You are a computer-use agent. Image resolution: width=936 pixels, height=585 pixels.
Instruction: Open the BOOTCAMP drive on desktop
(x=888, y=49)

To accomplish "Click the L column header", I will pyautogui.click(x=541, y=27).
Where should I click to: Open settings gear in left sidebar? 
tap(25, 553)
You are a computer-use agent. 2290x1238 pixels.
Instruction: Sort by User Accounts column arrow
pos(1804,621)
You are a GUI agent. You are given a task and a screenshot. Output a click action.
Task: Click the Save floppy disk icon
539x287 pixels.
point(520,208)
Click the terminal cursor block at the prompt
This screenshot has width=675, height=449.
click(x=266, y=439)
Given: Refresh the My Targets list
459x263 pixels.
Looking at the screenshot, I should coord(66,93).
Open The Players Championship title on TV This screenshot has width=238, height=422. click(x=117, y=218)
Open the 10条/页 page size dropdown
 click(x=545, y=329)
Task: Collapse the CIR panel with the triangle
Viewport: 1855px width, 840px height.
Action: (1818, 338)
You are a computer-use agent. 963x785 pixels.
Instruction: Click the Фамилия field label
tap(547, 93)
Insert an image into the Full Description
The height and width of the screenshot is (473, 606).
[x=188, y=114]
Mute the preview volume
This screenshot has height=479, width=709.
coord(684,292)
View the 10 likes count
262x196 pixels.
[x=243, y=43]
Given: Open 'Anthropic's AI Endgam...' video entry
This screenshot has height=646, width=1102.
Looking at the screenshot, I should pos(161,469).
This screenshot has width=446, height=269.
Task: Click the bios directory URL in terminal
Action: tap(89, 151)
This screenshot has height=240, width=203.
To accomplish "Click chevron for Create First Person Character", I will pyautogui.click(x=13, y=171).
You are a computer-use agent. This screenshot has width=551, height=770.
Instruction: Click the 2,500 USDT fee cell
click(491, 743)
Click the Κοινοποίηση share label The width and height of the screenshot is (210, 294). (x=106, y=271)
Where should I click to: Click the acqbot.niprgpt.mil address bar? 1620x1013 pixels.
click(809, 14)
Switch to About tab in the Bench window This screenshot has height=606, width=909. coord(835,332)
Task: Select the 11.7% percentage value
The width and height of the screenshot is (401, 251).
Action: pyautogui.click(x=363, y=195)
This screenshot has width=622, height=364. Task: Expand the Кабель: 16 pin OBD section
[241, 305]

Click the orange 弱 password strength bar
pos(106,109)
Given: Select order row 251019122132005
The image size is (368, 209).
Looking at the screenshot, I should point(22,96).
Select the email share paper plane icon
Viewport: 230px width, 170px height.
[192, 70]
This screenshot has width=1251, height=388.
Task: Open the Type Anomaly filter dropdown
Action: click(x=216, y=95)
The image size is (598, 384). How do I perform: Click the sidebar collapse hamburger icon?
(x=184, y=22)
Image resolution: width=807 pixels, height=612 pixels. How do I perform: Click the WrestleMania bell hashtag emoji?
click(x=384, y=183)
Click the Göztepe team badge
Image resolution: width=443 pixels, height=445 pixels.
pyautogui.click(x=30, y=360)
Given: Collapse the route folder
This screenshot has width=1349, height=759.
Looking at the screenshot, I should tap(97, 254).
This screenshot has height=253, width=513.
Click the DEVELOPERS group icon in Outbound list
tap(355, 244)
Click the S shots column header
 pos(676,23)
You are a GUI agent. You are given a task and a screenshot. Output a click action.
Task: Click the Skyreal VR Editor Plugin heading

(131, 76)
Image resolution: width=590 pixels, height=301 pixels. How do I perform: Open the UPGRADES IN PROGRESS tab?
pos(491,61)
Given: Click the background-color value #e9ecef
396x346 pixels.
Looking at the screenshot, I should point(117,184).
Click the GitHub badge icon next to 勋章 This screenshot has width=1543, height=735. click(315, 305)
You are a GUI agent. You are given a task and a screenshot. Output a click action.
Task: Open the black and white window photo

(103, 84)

What needs to be done: Copy the records above word for word, from the very first line down to and including the line that contains "tap(547, 93)".

Solved exercise:
You are a computer-use agent. Image resolution: width=936 pixels, height=585 pixels.
Instruction: Open the BOOTCAMP drive on desktop
(x=888, y=49)

To accomplish "Click the L column header", I will pyautogui.click(x=541, y=27).
Where should I click to: Open settings gear in left sidebar? 
tap(25, 553)
You are a computer-use agent. 2290x1238 pixels.
Instruction: Sort by User Accounts column arrow
pos(1804,621)
You are a GUI agent. You are given a task and a screenshot. Output a click action.
Task: Click the Save floppy disk icon
539x287 pixels.
point(520,208)
Click the terminal cursor block at the prompt
This screenshot has width=675, height=449.
click(x=266, y=439)
Given: Refresh the My Targets list
459x263 pixels.
Looking at the screenshot, I should coord(66,93).
Open The Players Championship title on TV This screenshot has width=238, height=422. click(x=117, y=218)
Open the 10条/页 page size dropdown
 click(x=545, y=329)
Task: Collapse the CIR panel with the triangle
Viewport: 1855px width, 840px height.
Action: (1818, 338)
You are a computer-use agent. 963x785 pixels.
Instruction: Click the Фамилия field label
tap(547, 93)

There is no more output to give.